If you graduated in the 80’s, you are probably thinking
about your retirement savings. Or… if you aren't thinking about it, you should
be!
Too many people don’t have enough saved. How can they? They are
barely making it day by day. Where would the retirement money come from? If you
are in that boat? Read on!
Figuring out how much you need during retirement is a
complete mystery. There are so many factors that can go into the calculation,
it can be nearly impossible to accurately tell. The general advice, therefore,
is to save as much as you can because the more you have saved? The more
comfortable retirement will be.
Everyone believes they will cut back their expenses when
they enter retirement, and therefore they won’t need as much money. Really?
What are you going to do to cut back your expenses? Stop buying oreo’s? Turn
the furnace down to freezing in the winter? The truth is, you may be able to
downsize (if you are willing to make sacrifices), but retirement will probably
cost as much as your pre-retirement years.
Suppose you have a pension that is going to take care of
you. Many government pensions will only cover 60% of your income, and experts
believe you need 80% in retirement, or more if you plan to retire early.
If you believe Social Security is going to take care of you?
Experts recommend assuming there will be no social security when planning your
retirement.
This all sounds crazy! You need a business MBA to figure it
all out. Or a financial analyst, who will produce charts and graphs that
pinpoint exactly how much you suck at retirement planning.
So, let’s make this easy. Let’s set some simple guidelines
to help you understand whether your are screwed, or really screwed. We’ll
assume you are in your mid-40’s.
If you have been saving 10% of your income per year since age
25, experts believe you should be OK for a nice mediocre retirement. Congratulations!
But let’s test the theory. Take your current income and multiply it by 3.3.
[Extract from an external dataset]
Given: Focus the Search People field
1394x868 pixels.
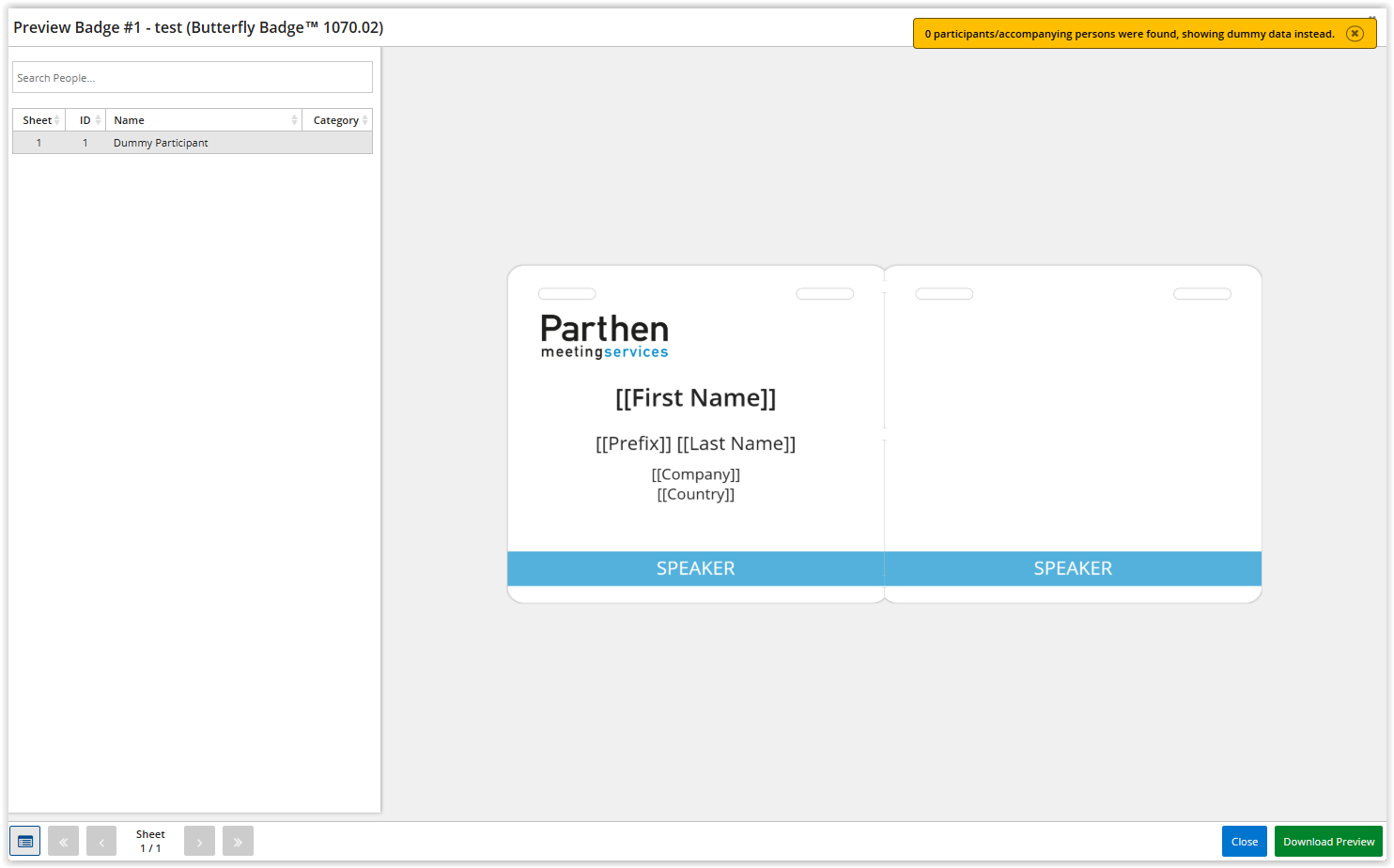Looking at the screenshot, I should tap(193, 78).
That’s how much you should have in retirement savings by now. If you plan on
retiring early? You might need to have as much as 7 times your current income
by now! How are you doing?
Suppose you are like most of us and fall a little short in
your retirement savings. Let’s examine the other extreme: you are 45 and have
little or no retirement savings. Some experts recommend you immediately start
putting 27 percent of your paycheck into retirement savings.
Most readers just fell out of their chair.
If you are in the minority of Americans who have proper
retirement savings – congrats! If you are like the rest of us? Get up off the
floor and get back into your chair.
Now is the time to take retirement saving seriously! OK,
twenty years ago was the time to take it seriously, but, if you haven’t, then now
is the time! If you don’t make adjustments you could be doomed to living in
poverty throughout retirement.
Retirement savings is massive and overwhelming. Where do you
being? Begin by living under your means. Examine your budget and reasonably cut
anything that isn't necessary.
Learn the difference between a “want” and a “need”. I want a beer, but I need to pay my doctor
bill. I want a new truck, but I just need something that’ll get me to work and
back. I want a vacation in the Bahamas, but all I need is to get away for a
weekend. I want new shoes, but all I need to do is to clean up my old ones.
If you are a parent who is helping their children (saving for college, or, helping adult children)? The best help you can give your children is to not be a burden to them when you retire. It is OK to help your children, but not at the sacrifice of your retirement savings.
Once you have examined your spending, you’ll find savings. Take
those savings and put them into a 401K, IRA, or some other investment vehicle.
Next, find a financial adviser who will give you a free
analysis. They’ll need to know all your bills, insurances, house value, and a
ton of information. In exchange, they’ll
tell you where you sit and what you need to do. Just be careful – most financial
advisers are motivated to sell you something. The best part of talking to a financial adviser? You'll be listening to an expert instead of a goober writing a blog.
Whatever you decide to do? Don’t ignore this problem! Take care of it
today!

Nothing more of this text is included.